#### The records
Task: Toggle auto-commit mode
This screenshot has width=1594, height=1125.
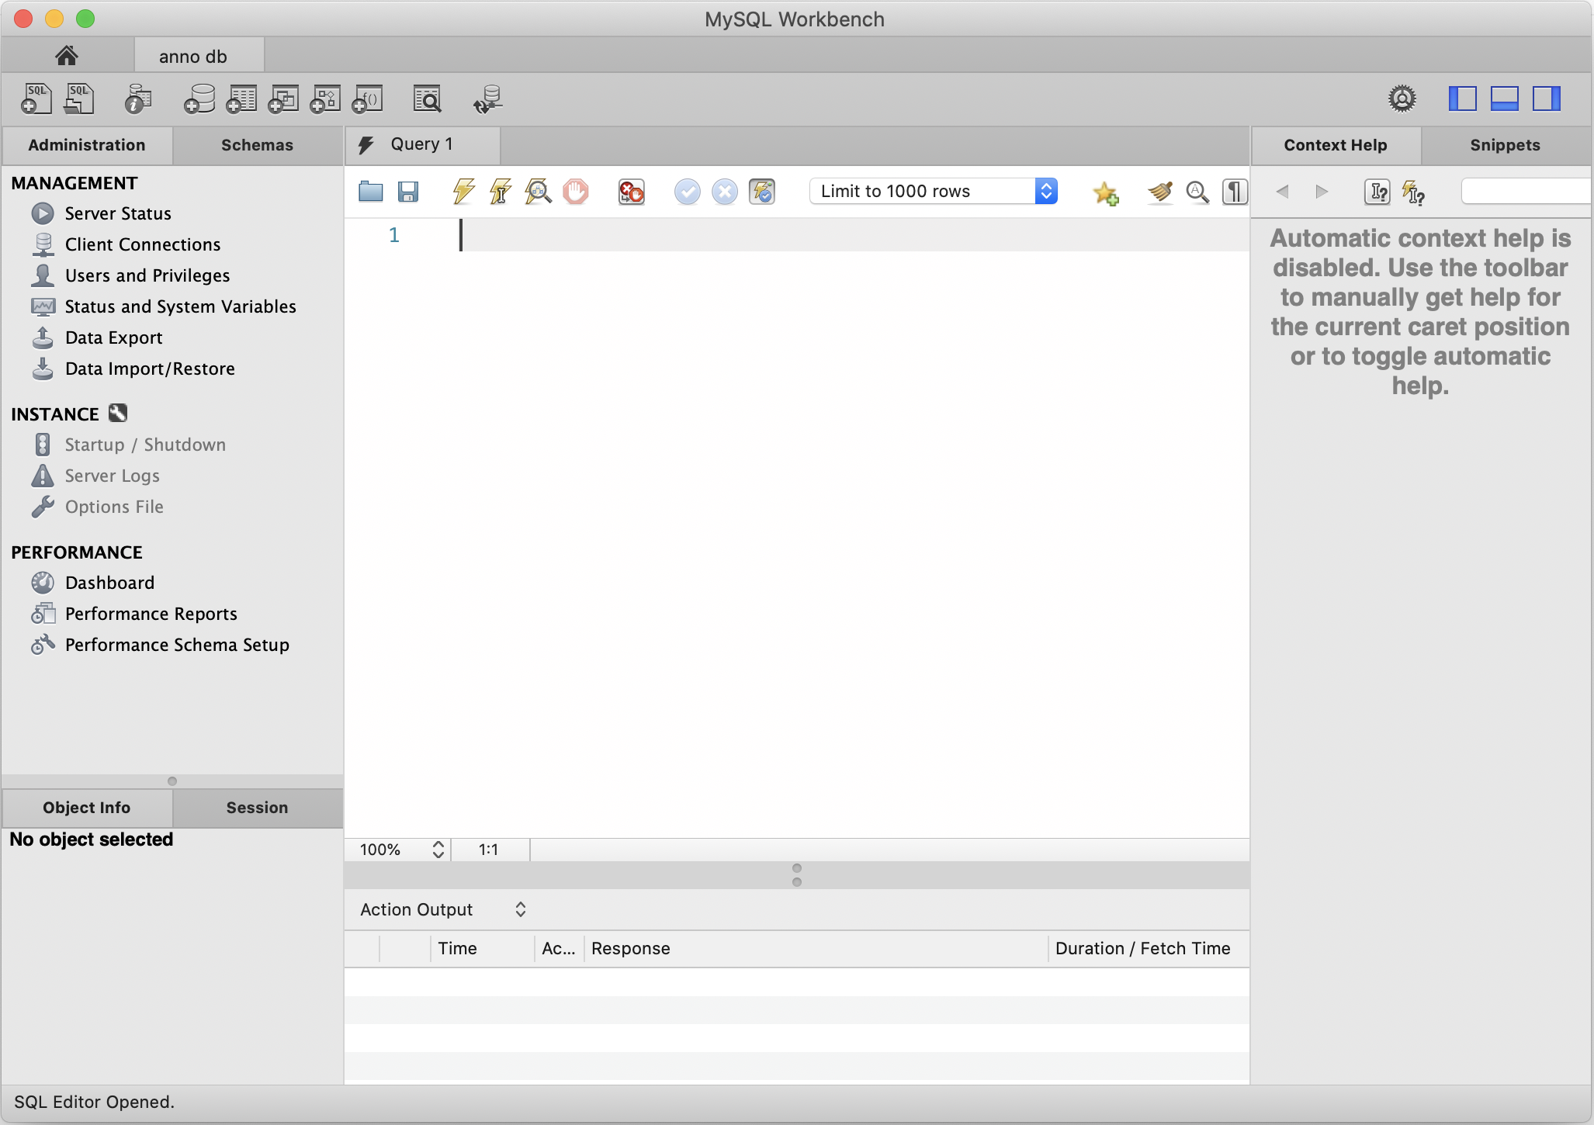Action: coord(762,192)
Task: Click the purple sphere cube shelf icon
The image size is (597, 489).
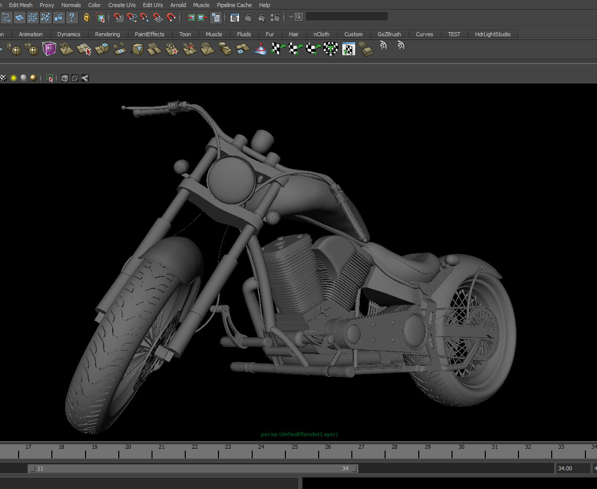Action: pyautogui.click(x=49, y=49)
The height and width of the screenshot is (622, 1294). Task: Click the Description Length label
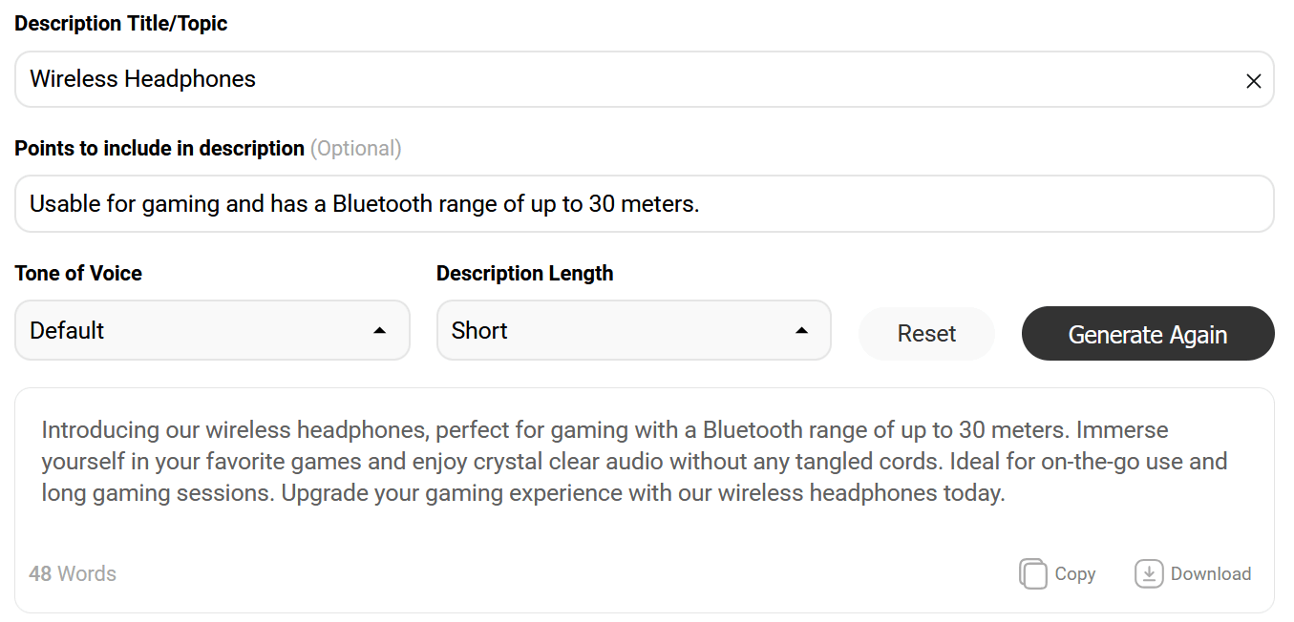point(525,273)
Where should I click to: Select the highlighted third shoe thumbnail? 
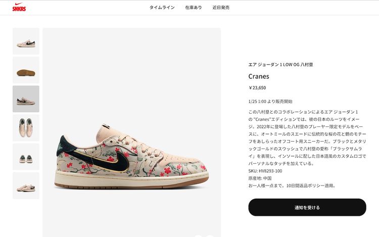(26, 99)
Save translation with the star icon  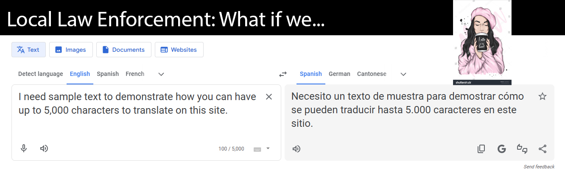click(542, 96)
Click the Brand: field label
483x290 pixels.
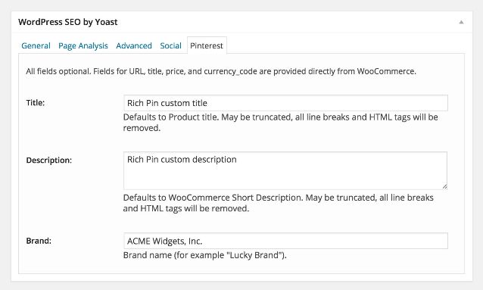coord(39,241)
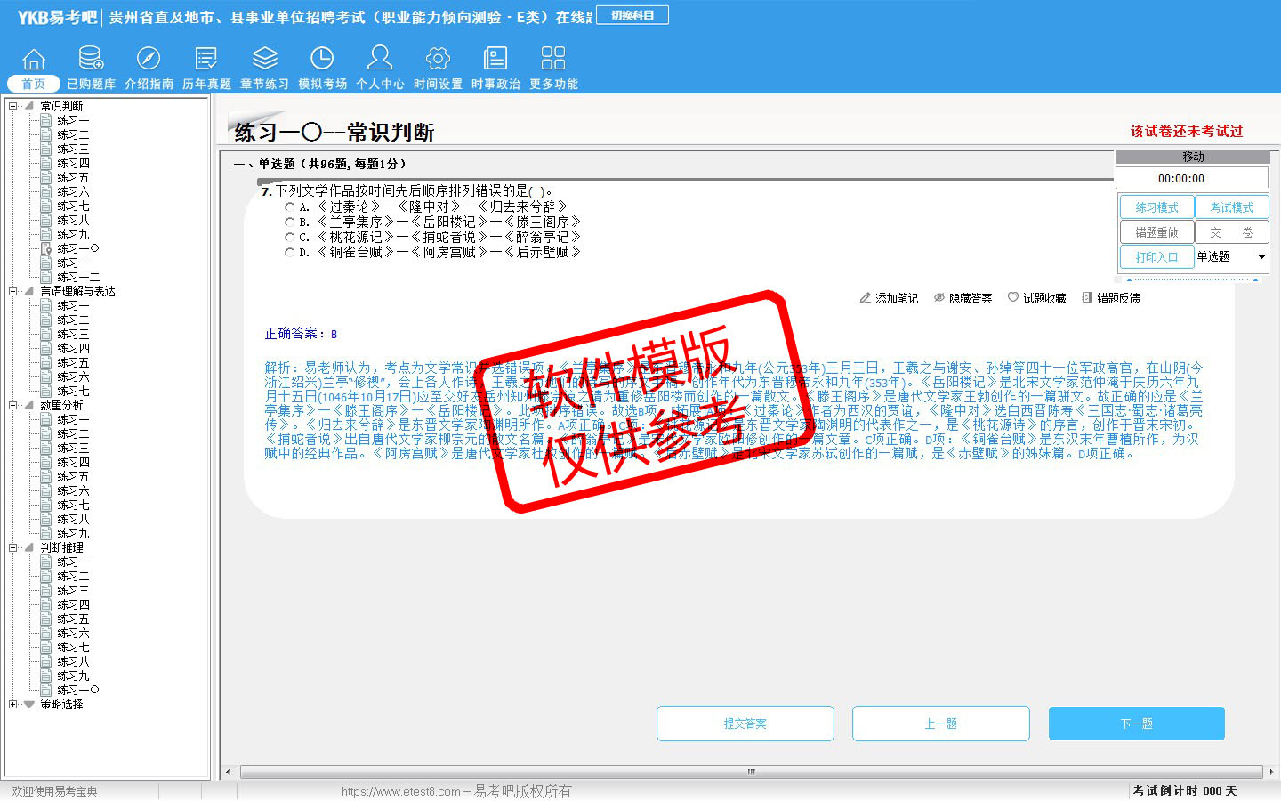Open the 已购题库 database icon
The height and width of the screenshot is (801, 1281).
[91, 59]
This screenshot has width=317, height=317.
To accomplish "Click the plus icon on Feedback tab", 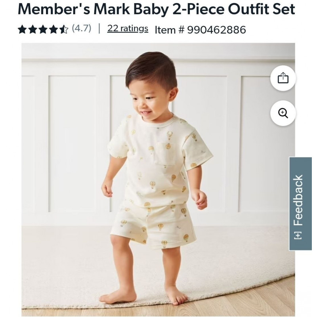I will [298, 235].
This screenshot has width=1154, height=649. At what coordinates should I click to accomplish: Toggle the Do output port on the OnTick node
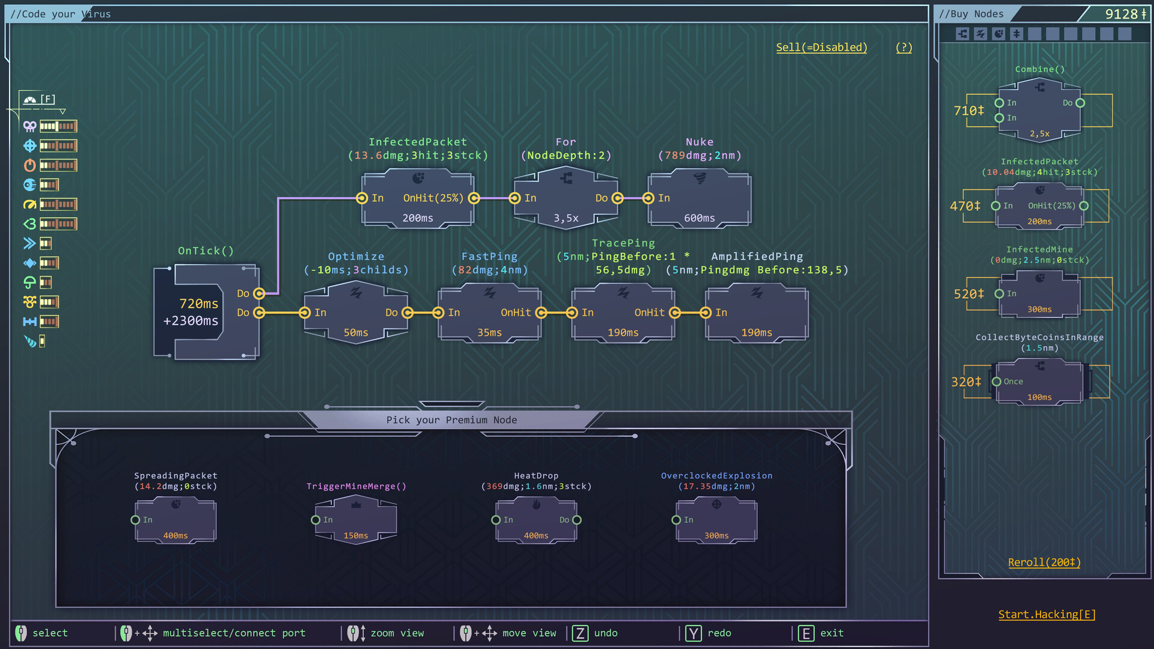[260, 294]
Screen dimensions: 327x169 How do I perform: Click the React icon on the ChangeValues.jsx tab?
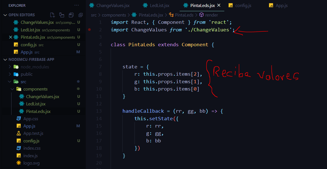(91, 5)
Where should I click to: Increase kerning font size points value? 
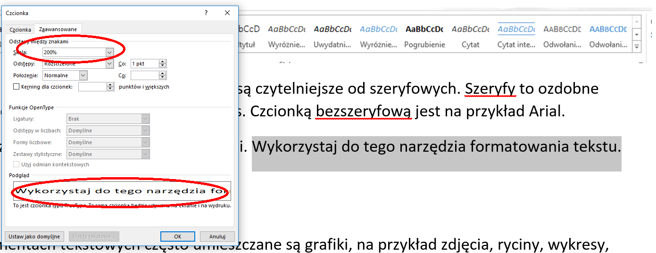[110, 85]
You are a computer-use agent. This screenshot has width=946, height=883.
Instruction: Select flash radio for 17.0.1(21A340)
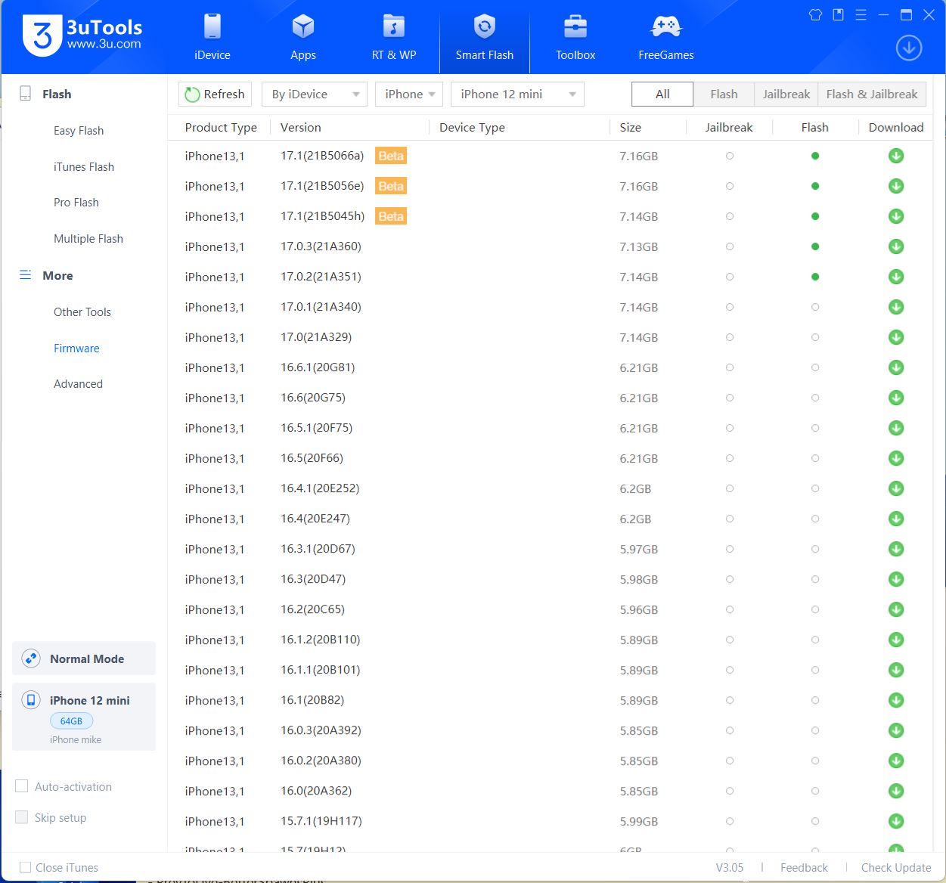[x=815, y=307]
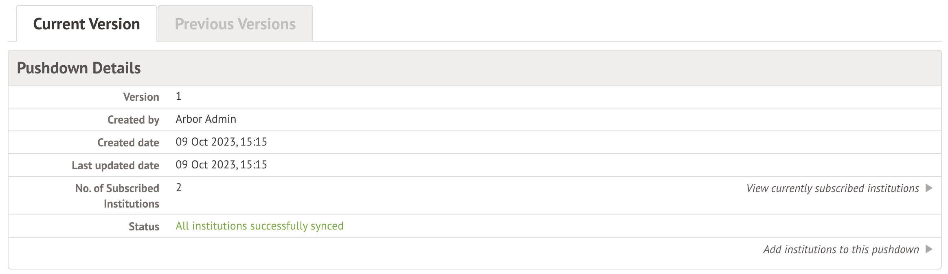Click the Created date label
This screenshot has height=274, width=948.
point(128,143)
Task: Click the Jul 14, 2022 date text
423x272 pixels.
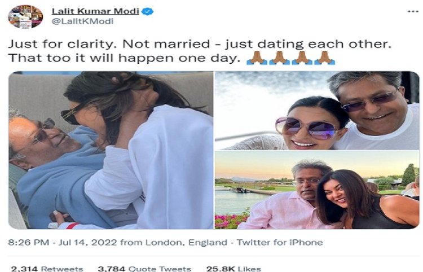Action: 87,242
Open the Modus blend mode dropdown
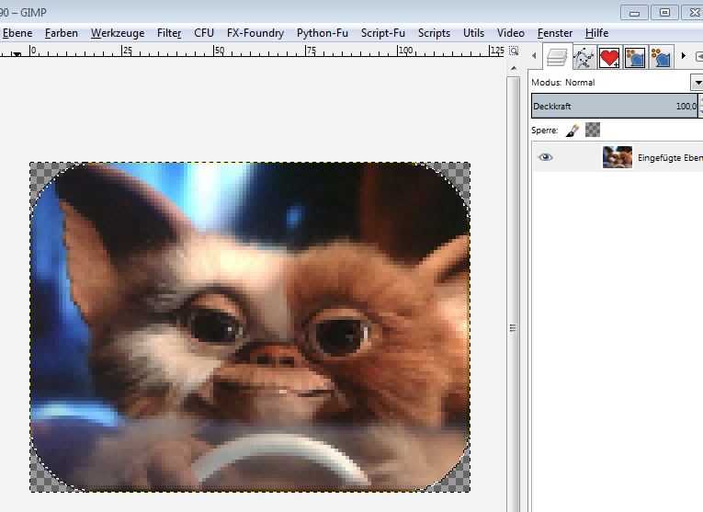Viewport: 703px width, 512px height. 696,83
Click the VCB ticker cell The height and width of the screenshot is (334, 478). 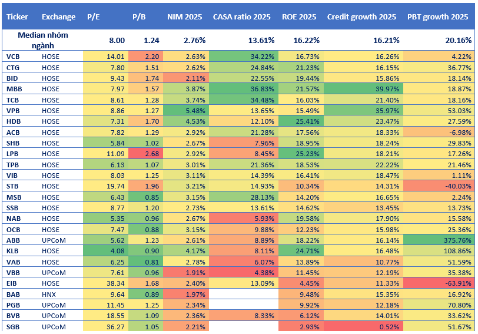(13, 57)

#### Task to carry out
Reproduce the items word for word from the line with "Where should I click to: Increase" to the line with "point(128,143)", leaving out the pictures.

#### Solution to this exercise
Where should I click to: Increase kerning font size points value? 
[110, 85]
You are a computer-use agent. This screenshot has width=946, height=883.
Instruction: Select flash radio for 17.0.1(21A340)
[x=815, y=307]
Click the Created date label
This screenshot has height=274, width=948.
point(128,143)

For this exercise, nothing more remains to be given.